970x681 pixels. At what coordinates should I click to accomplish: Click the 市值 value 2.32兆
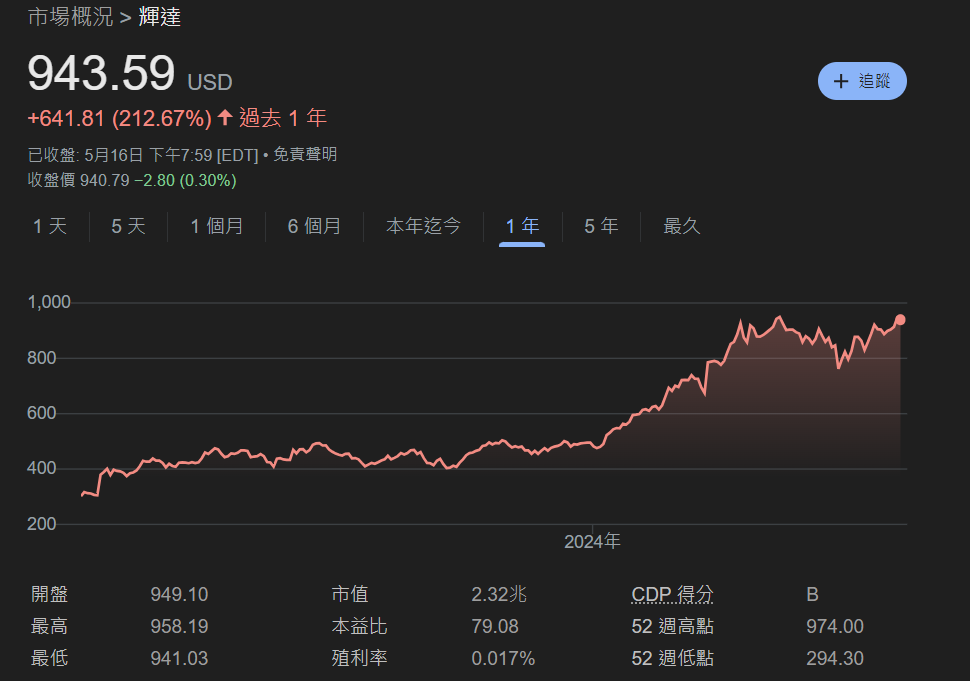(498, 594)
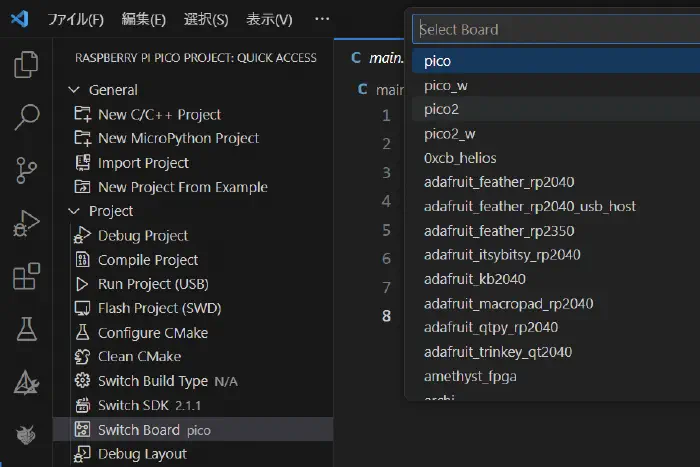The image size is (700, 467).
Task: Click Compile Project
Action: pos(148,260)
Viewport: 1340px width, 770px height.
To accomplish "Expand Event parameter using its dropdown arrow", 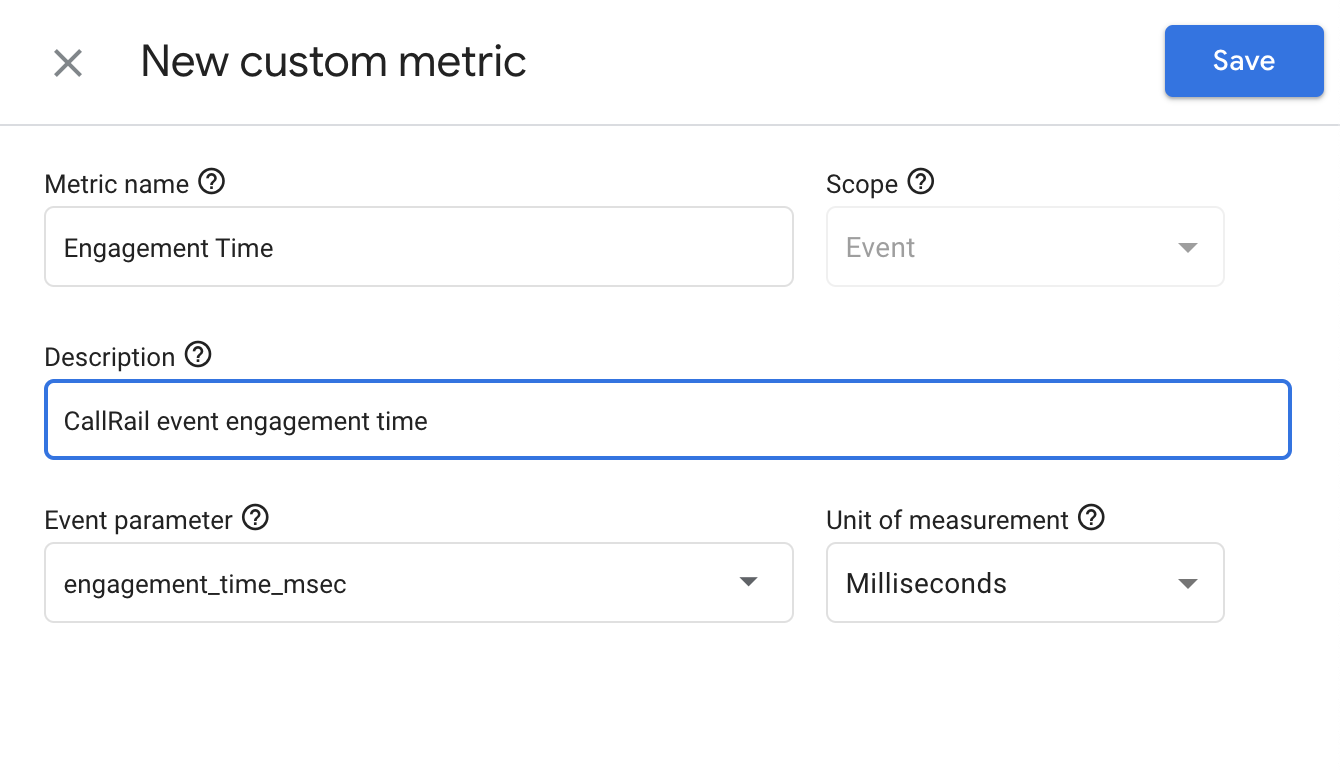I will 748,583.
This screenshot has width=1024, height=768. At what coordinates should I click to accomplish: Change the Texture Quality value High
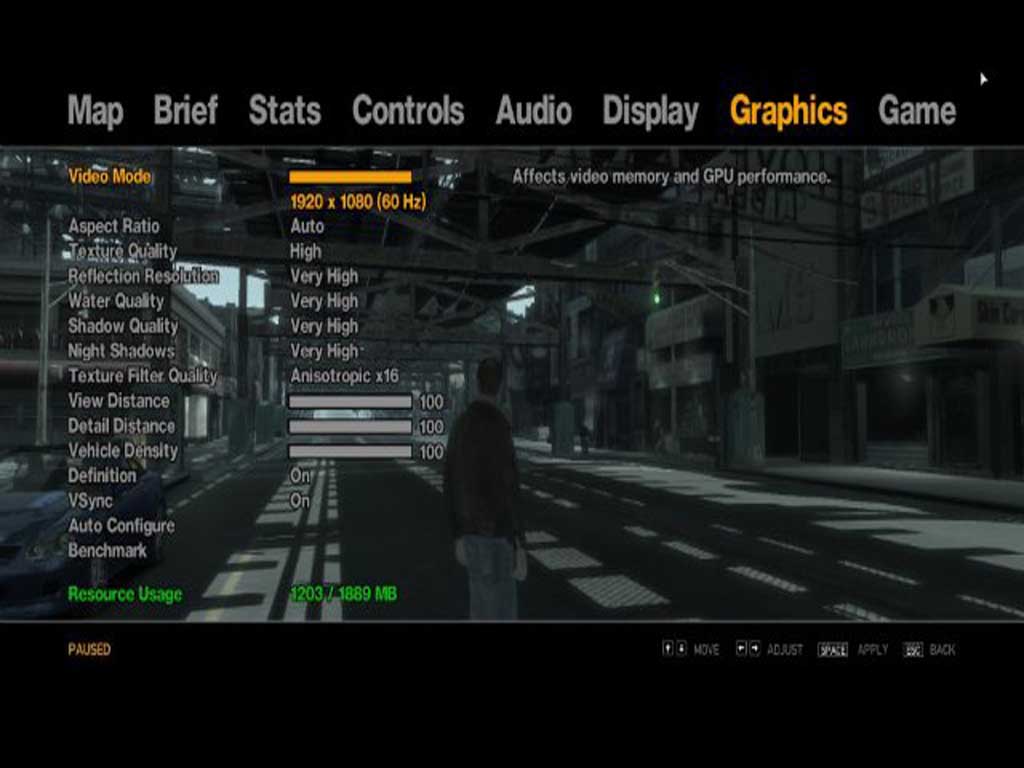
|---|
Check each line of the material for "width". Copy the ones that have it.

Viewport: 1340px width, 770px height.
This screenshot has width=1024, height=768. At what coordinates should I click to accomplish: Change the Texture Quality value High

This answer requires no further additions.